As Tony Blair gallantly flew in from talks concerning poverty and third world debt (reminding everyone how senseless these attacks were), my boss returned, and with him a gruff atmosphere of business as usual. The prospect of a mundane afternoon of paper pushing loomed. But I was scared. Not for myself but of the idea of a day beginning so ordinarily and routinely but becoming a day that will be remembered in history within seconds; a day where the imagined became realised. We all believe that we are immortal to a certain degree but life on the contrary is frail and can be crushed at any moment. Therein lies the nature of terrorism; fear.

When the sun had come out, a colleague asked me to drive his car a mile across the borough to collect a set of keys. It took an hour, so solid was the traffic, making a commute in Dhaka seem like a quick jaunt across town. In the residential and affluent street where I parked in the only space left. There were two machine gun clad police men who then approached me and asked why I had chosen that particular spot to park. I was taken aback and wondered how to answer such a stupid question with as little sarcasm as possible. They went on to explain, with an air of secrecy, that they were guarding a high risk building.

'Who lives there?' I asked, feeling the sun on my back, hearing children playing in the streets and wondering if that morning's events were but a dream after all.

'Can't tell you mate. Classified information, but it's to do with this morning.'

Damn. It really had happened. I pressed the policeman for information, out of curiosity and he told me, adding conspiringly with a wink,
'But you didn't hear it from me, alright?'
I was not particularly impressed but wondered why he told me and put it down to the fact that everyone likes to think they are important and everyone likes a bit of drama. Either way, the incident added to the surrealism of the day.
At 6 o'clock I finally got through to the friend-who-was-supposed-to-be-in-Aldgate. As he was talking I heard a loud bang.
'What the…?' I asked
'Oh my god…' he said at the same time.
'Where are you?' I asked.
'Between a synagogue and an underground station in the city. I'll call you back,' he replied, ringing off. My hands shook as I hung up the receiver.

He rang back seconds later explaining that it was a controlled explosion. Judging by Friday, Saturday and Sundays' building evatuations, road blocks and further station closures, the first of many.

The attacks in Spain last year 'worked', for a change in government ensued and its troops were withdrawn from Iraq.

The irony here in London, is that Tony Blair, a man who led us to a war that no one wanted, that is still continuing 'unofficially' and that was indicated as a reason for the attacks in London, will gain popularity and hero status due to his cool, calm collectedness in a time of attack.
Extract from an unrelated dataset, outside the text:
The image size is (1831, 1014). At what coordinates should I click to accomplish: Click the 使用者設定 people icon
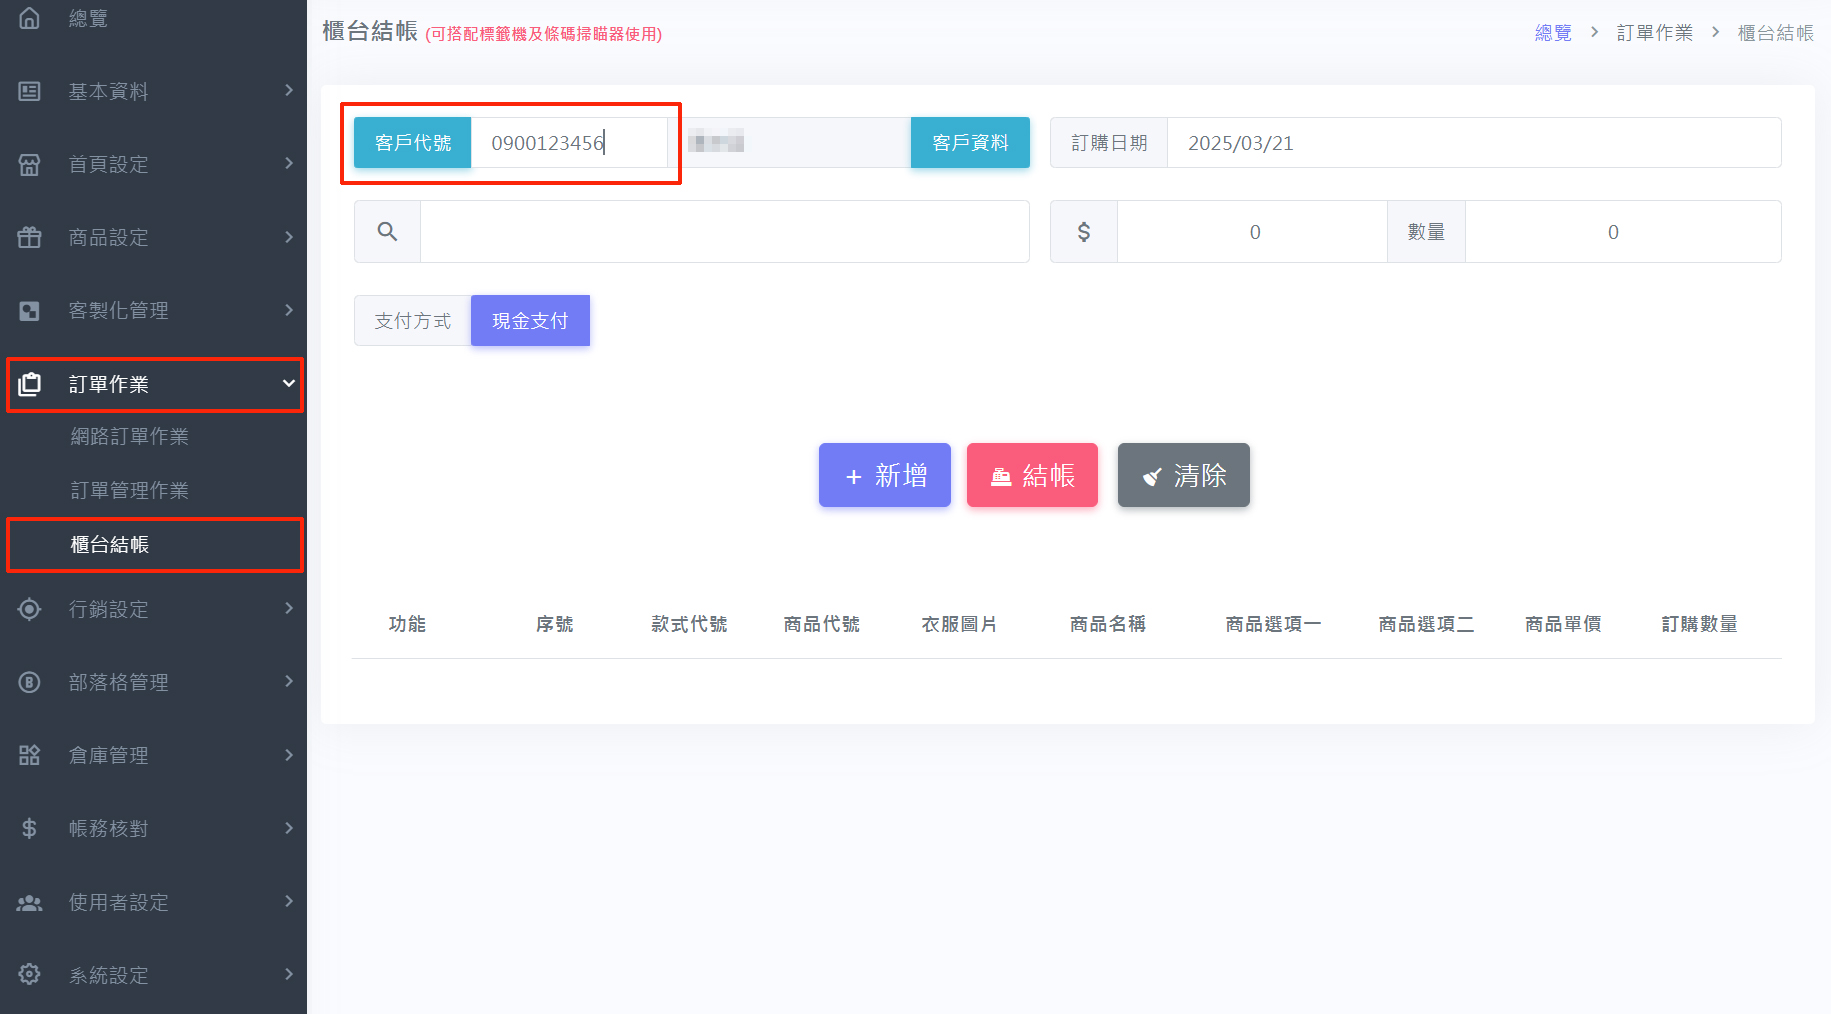pyautogui.click(x=30, y=902)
What do such attacks as 7/7 prove? That London's transport system is an easy target? That sheltered Londoners (of all faiths) are no more immune to terrorism than the rest of the world despite having a large Muslim population? Or perhaps that the situation in the Middle East is far from resolved. Whatever the answer, sadly, opinions of Muslim countries and Islam are plummeting and becoming synonymous with jihad, terror and, of course, Al Quaeda. The extreme fundamentalists if that is who they are are spoiling what little peace there is, giving Islam a bad name and creating further insularity. All religions are united in, amongst other things, the belief that it is wrong to kill another. The leaders of every faith in the United Kingdom have united in a single body to condemn the attacks. Just as the world, rich and poor, has begun to unite in tackling the issues that affect us all, in a bid to right passed wrongs, such senseless attacks are beginning to cause a regression to racial intolerance, religious hatred and once again dividing the world between east and west.